Copy each of the following rows word for word.

--- start PROVIDED RECORDS ---

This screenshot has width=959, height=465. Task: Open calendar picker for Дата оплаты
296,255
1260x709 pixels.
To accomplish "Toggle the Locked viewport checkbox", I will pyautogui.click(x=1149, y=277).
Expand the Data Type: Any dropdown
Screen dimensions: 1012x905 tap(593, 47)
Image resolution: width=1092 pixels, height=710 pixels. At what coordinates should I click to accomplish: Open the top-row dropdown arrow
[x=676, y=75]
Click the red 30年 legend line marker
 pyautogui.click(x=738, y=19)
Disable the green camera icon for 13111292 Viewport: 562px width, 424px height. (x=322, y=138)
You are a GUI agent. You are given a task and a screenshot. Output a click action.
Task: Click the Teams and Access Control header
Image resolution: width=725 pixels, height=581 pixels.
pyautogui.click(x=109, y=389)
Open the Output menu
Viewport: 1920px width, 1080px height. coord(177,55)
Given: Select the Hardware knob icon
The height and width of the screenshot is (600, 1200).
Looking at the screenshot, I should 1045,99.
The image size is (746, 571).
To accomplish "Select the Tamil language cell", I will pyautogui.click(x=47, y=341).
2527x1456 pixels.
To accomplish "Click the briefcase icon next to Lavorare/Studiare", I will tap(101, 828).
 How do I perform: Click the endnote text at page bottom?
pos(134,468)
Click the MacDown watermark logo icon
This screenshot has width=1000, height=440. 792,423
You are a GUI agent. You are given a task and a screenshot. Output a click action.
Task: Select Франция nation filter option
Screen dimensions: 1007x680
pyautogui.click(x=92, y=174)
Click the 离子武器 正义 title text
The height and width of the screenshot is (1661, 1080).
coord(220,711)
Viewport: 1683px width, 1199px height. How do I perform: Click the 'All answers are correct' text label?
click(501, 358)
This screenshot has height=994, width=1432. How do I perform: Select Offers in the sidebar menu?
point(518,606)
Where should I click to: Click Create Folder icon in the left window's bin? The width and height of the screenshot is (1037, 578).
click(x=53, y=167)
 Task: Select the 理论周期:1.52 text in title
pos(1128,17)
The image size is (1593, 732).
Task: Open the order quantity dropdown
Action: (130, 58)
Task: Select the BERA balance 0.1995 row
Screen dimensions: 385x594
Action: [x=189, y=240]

--- end PROVIDED RECORDS ---

**EXPECTED ANSWER**:
This screenshot has width=959, height=465. Task: Open calendar picker for Дата оплаты
296,255
1260x709 pixels.
To accomplish "Toggle the Locked viewport checkbox", I will pyautogui.click(x=1149, y=277).
Expand the Data Type: Any dropdown
Screen dimensions: 1012x905 tap(593, 47)
Image resolution: width=1092 pixels, height=710 pixels. At what coordinates should I click to accomplish: Open the top-row dropdown arrow
[x=676, y=75]
Click the red 30年 legend line marker
 pyautogui.click(x=738, y=19)
Disable the green camera icon for 13111292 Viewport: 562px width, 424px height. (x=322, y=138)
You are a GUI agent. You are given a task and a screenshot. Output a click action.
Task: Click the Teams and Access Control header
Image resolution: width=725 pixels, height=581 pixels.
pyautogui.click(x=109, y=389)
Open the Output menu
Viewport: 1920px width, 1080px height. coord(177,55)
Given: Select the Hardware knob icon
The height and width of the screenshot is (600, 1200).
Looking at the screenshot, I should 1045,99.
The image size is (746, 571).
To accomplish "Select the Tamil language cell", I will pyautogui.click(x=47, y=341).
2527x1456 pixels.
To accomplish "Click the briefcase icon next to Lavorare/Studiare", I will tap(101, 828).
 How do I perform: Click the endnote text at page bottom?
pos(134,468)
Click the MacDown watermark logo icon
This screenshot has width=1000, height=440. 792,423
You are a GUI agent. You are given a task and a screenshot. Output a click action.
Task: Select Франция nation filter option
Screen dimensions: 1007x680
pyautogui.click(x=92, y=174)
Click the 离子武器 正义 title text
The height and width of the screenshot is (1661, 1080).
coord(220,711)
Viewport: 1683px width, 1199px height. How do I perform: Click the 'All answers are correct' text label?
click(501, 358)
This screenshot has height=994, width=1432. How do I perform: Select Offers in the sidebar menu?
point(518,606)
Where should I click to: Click Create Folder icon in the left window's bin? The width and height of the screenshot is (1037, 578).
click(x=53, y=167)
 Task: Select the 理论周期:1.52 text in title
pos(1128,17)
The image size is (1593, 732).
Task: Open the order quantity dropdown
Action: (130, 58)
Task: Select the BERA balance 0.1995 row
Screen dimensions: 385x594
Action: [x=189, y=240]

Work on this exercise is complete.